— Start of Record excerpts —

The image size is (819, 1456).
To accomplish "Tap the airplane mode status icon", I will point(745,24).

— End of Record excerpts —
— Start of Record excerpts —

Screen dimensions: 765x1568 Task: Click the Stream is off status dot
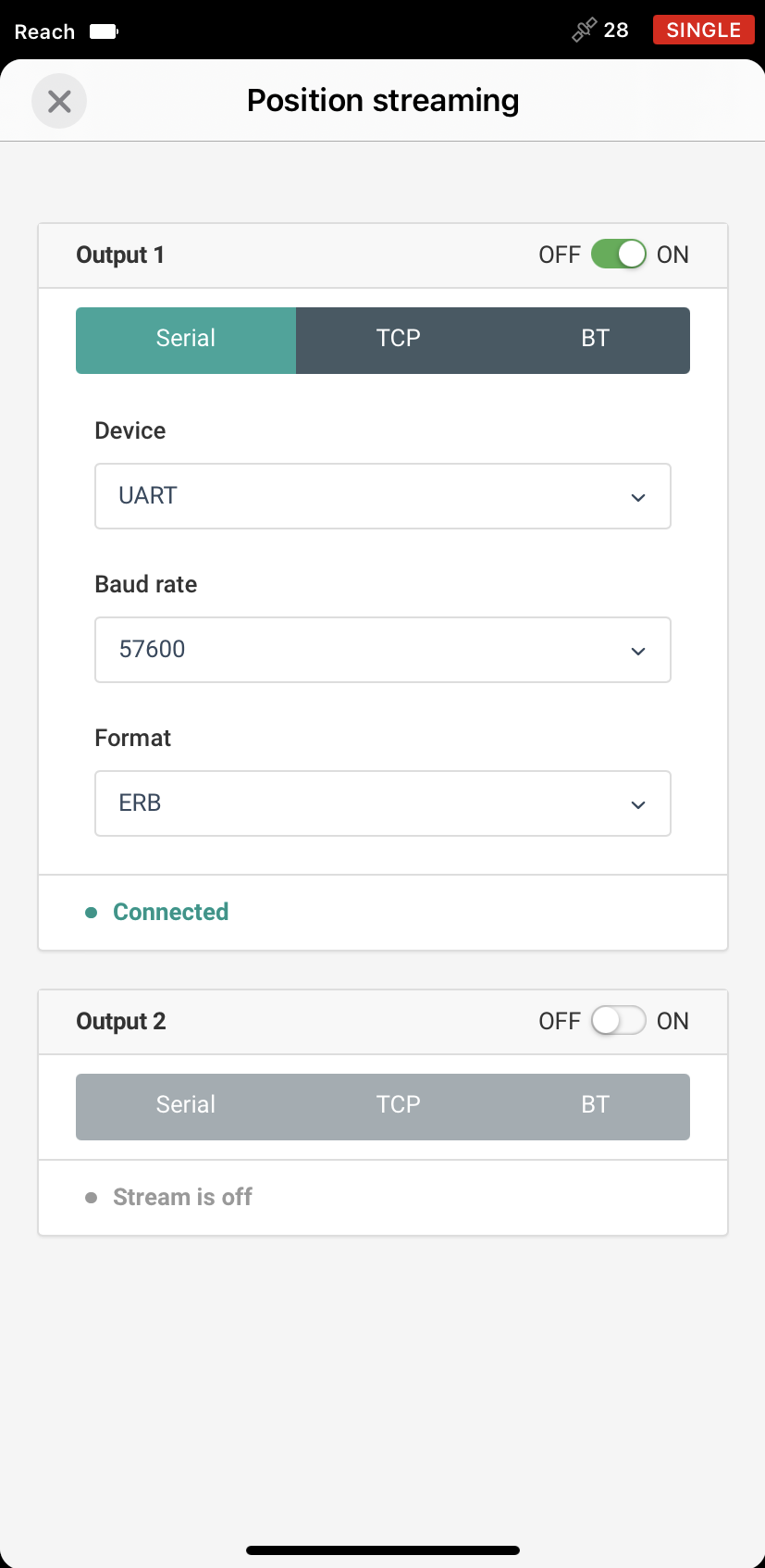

— End of Record excerpts —
— Start of Record excerpts —

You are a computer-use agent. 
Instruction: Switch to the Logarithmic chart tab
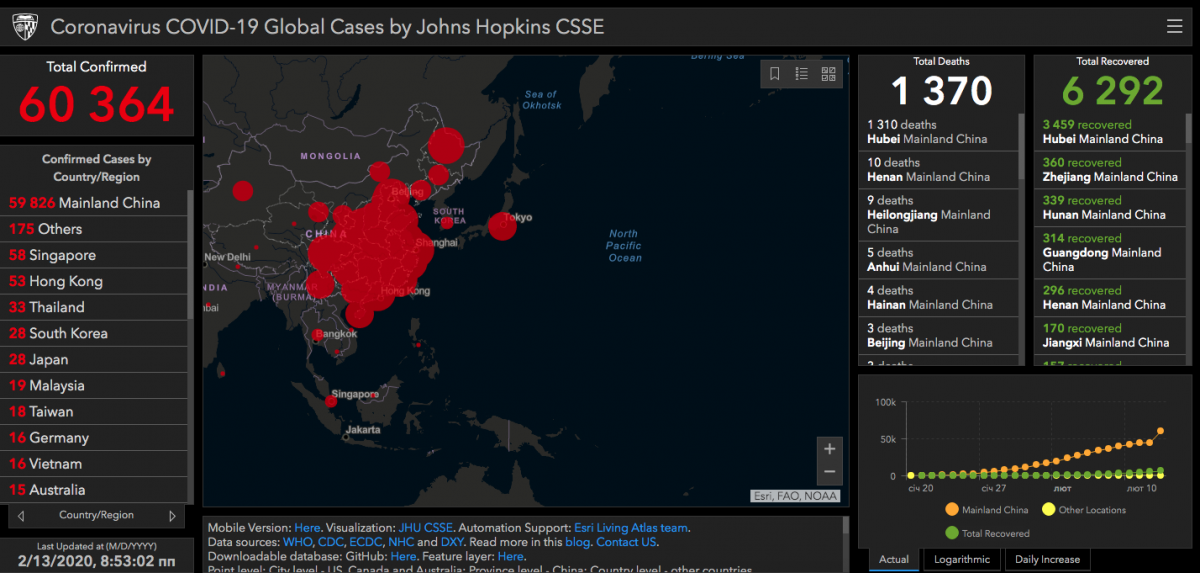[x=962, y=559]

— End of Record excerpts —

» The task
Can you retype the rows from the line containing "The image size is (819, 1456)." through the line containing "I will point(745,24).", both included, and nothing else?

» Complete answer
The image size is (819, 1456).
To accomplish "Tap the airplane mode status icon", I will point(745,24).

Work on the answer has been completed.